#### [Exercise text]
◇ ◇ ◇
Making Housewarming: Part 2, the Proposal
Hello! Welcome to “Making Housewarming,” our series on this here blog about how we created our debut book from start to finish—everything from how we decided what we wanted to create to organizing photoshoots to finding the right publisher and a whole lot more. We’ll be covering a different part of the process every week for the next eight weeks, so make sure to check back in or join our weekly newsletter to make sure you don’t miss anything!
Be sure to scroll to the very bottom of this post where you’ll find ‘em all and catch yourself up to speed. Or don’t! I’m not your mom!
The fact that we were going to be embarking on the very big and daunting journey of book writing got very real once we were faced with the task of writing an entire book proposal. We’d mastered the elevator pitch of our book enough to convince ourselves and our literary agent Nicole that it was going to be a success. The elevator pitch went a little something like this:
A survey & expansion of all of the work we’d done on our blog for the past several years; an intro-to-homemaking guide geared towards young people, renters, first-time homeowners, and folks on limited budgets; and all-inclusive walkthrough of creating a home that’s uniquely yours, consisting of three sections: ‘Design’ to help plan your space, ‘DIY’ to bring it to life, and ‘Entertaining’ to host your friends and family when the place is all done and ready. And it’s gonna be fun and irreverent, too!
But we needed much more than just an elevator pitch for Nicole to be able to sell the book to publishers. We needed a fully fleshed-out proposal. It was time to expand on our little elevator pitch and prove to ourselves that we actually had something to say of value, which is honestly a theme that would continue to come up pretty often for us throughout the entire journey of writing this book: self-doubt, imposter syndrome, and hyping ourselves up to believe that what we wanted to create was worth anybody else’s time.
To be honest if I met anyone who was about to write their first book who wasn’t feeling a little self-doubt, I’d take out my handy dandy DSM-IV and start diagnosing.
Anyhow! Nicole was incredibly supportive at this stage and filled us in on how the structure of our book proposal should look. Last week we mentioned we’d get into the nitty gritty of working with a literary agent, so here’s the scoop: if you want to write and sell a book via a publisher (as opposed to self-publishing), you’re going to want an agent. A literary agent not only helps you flesh out the initial concept for your work, but also helps package your proposal and then uses their existing network and relationships with publishing houses to secure your book deal. They’ll take a percentage of whatever your advance is (usually 15%) in exchange for their work. It’s 100% worth it and we never ever in a million years would have been able to make Housewarming happen without our literary agent. We admittedly had an easy time of getting connected with our agent (via our friend who was our agent’s client), but you can ask around your own network for recommendations or search for literary agents online who take submissions and go from there—though we have zero experience doing that so can’t really weigh in!
◇ ◇ ◇
#### [Tasks and exercises]
a: Transcribe the part of the book-proposal post that opens with the words containing "Making Housewarming: Part" and closes with "don’t miss anything!".
b: For each statement, say whether the book-proposal post agrees (yes or no), and quote the deciding words: (i) A literary agent usually takes 15% of the advance. (ii) The authors found their agent by searching online. (iii) The book is organized into four sections.

#### [Information supplied]
◇ ◇ ◇
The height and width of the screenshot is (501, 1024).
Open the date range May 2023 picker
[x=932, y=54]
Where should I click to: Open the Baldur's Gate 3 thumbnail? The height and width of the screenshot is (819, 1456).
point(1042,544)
◇ ◇ ◇
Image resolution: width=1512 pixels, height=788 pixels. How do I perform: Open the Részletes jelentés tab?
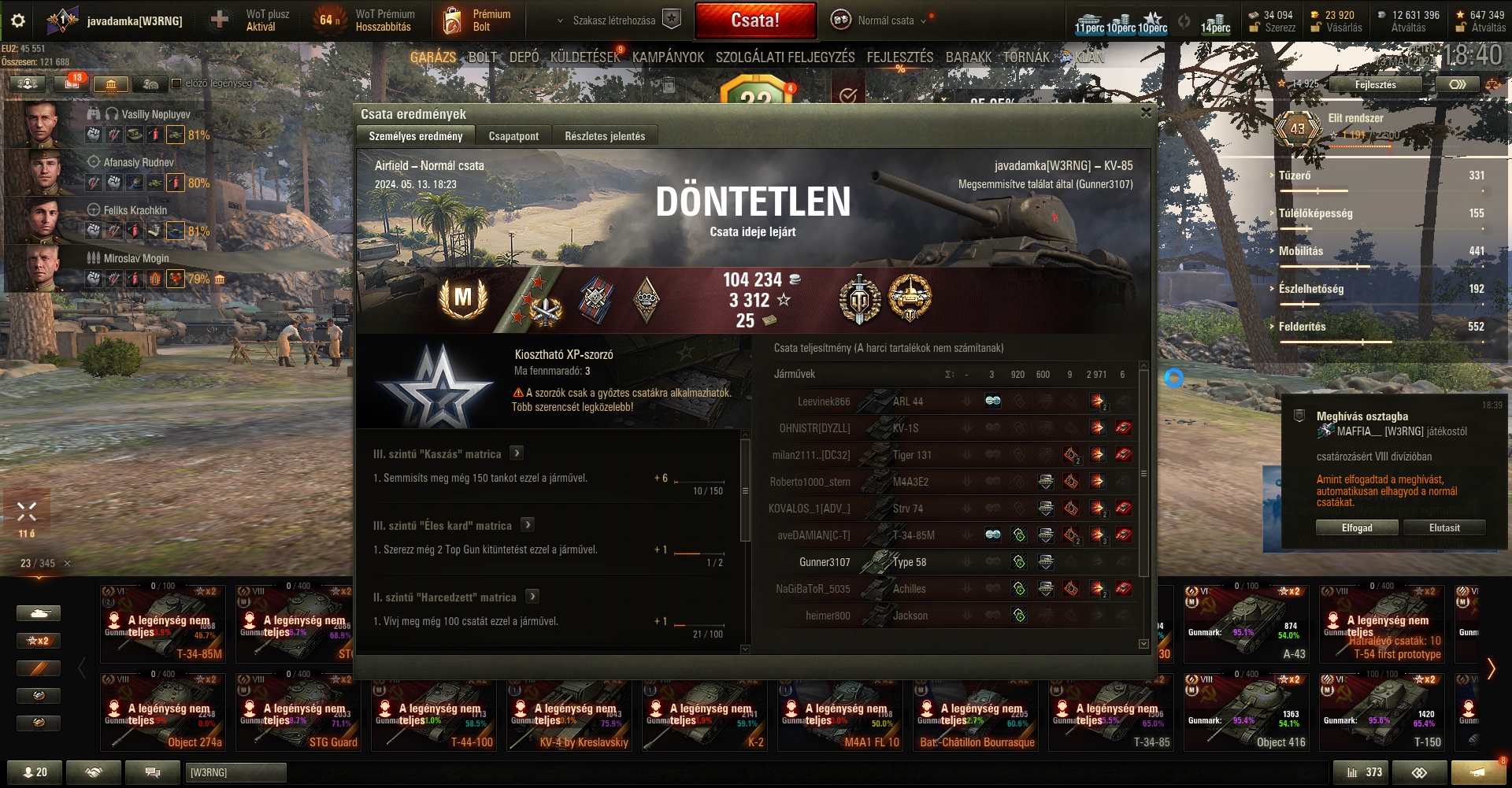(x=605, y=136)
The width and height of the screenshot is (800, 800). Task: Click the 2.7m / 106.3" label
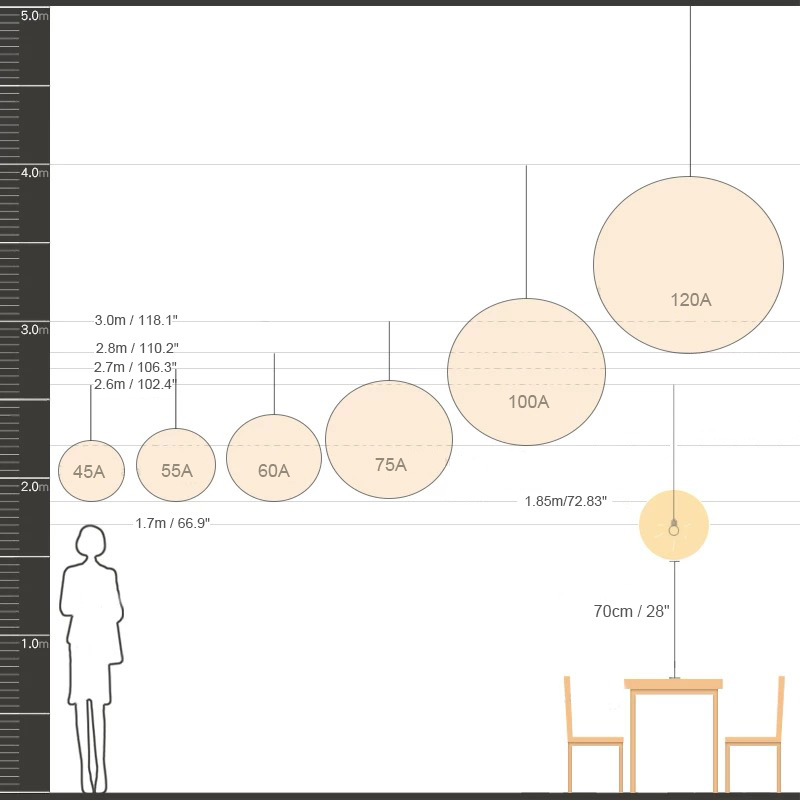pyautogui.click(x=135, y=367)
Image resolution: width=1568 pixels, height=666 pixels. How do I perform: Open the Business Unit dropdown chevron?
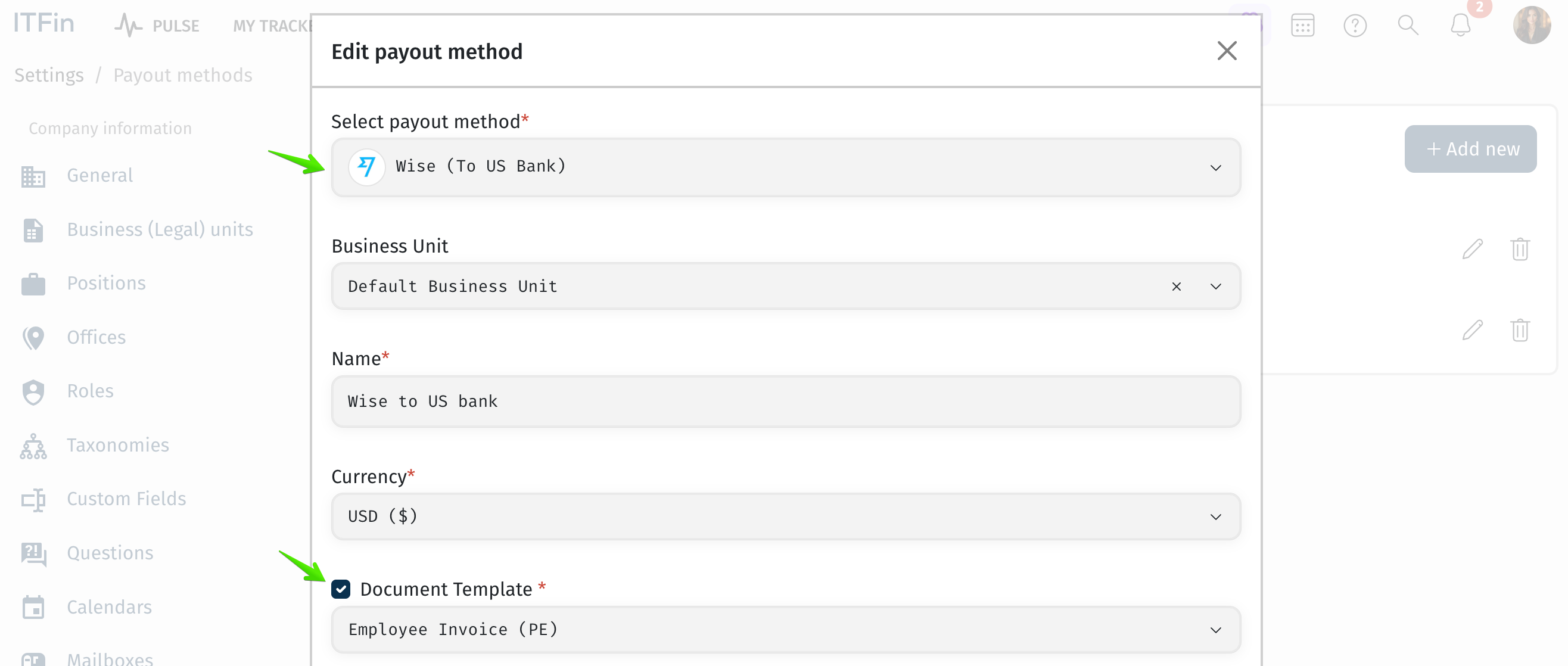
◇ ◇ ◇
#### [Numbered answers]
a:
Making Housewarming: Part 2, the Proposal
Hello! Welcome to “Making Housewarming,” our series on this here blog about how we created our debut book from start to finish—everything from how we decided what we wanted to create to organizing photoshoots to finding the right publisher and a whole lot more. We’ll be covering a different part of the process every week for the next eight weeks, so make sure to check back in or join our weekly newsletter to make sure you don’t miss anything!

b:
(i) Yes: "They’ll take a percentage of whatever your advance is (usually 15%) in exchange for their work."
(ii) No: "We admittedly had an easy time of getting connected with our agent (via our friend who was our agent’s client)"
(iii) No: "consisting of three sections: ‘Design’ to help plan your space, ‘DIY’ to bring it to life, and ‘Entertaining’ to host your friends and family"